I don't think game delays mean anything more now than they have in the past. Games come out broken with delays, games come out broken without delays, games come out fine with delays, games come out fine without delays. People only really remember delays in the event of a crash and burn; a year after release, nobody remembers the original release date of a good game, only when it actually came out.
The truth of the matter is that games have delays all the time, you just don't hear about most of them cuz it's internal deadlines that get shifted; they only become noticeable when a date is publicly announced. You'd ask why then do they just not announce a release date once the game prints a gold copy, but that's just not the way investment capitalism and logistical support works. Big publishers want to release games in a strategic schedule, to minimize competition. They need to make agreements with distributors, and those distributors have a whole supply chain to work out (this applies even to digital sales, with storefronts, servers, and network infrastructure). Investors want their quarterly returns to be predicted and adhered to. The entire marketing cycle. There is just so much stuff that goes around based on a release date that the common consumer doesn't see. And yeah, a delay hurts that, but the industry understands that these things happen; there may be wasted time and effort, but it is preferable to have to shift plans around delays than to only start the process while the game is just sitting there ready.

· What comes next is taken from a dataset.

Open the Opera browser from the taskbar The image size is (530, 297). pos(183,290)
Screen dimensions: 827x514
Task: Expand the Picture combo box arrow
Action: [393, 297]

A public delay is unfortunate, but in the midst of all this stuff that necessitates an announced public release date, while being an industry where deadlines are rarely if ever met (something that I've heard from game developers themselves can't be helped, their coding always takes longer than planned, even when you plan it'll take longer than planned, because of the nature of encountering new and impossible to predict problems in the process of programming that have to be iterated on and solved), this is the reality. Shit doesn't always go according to plan.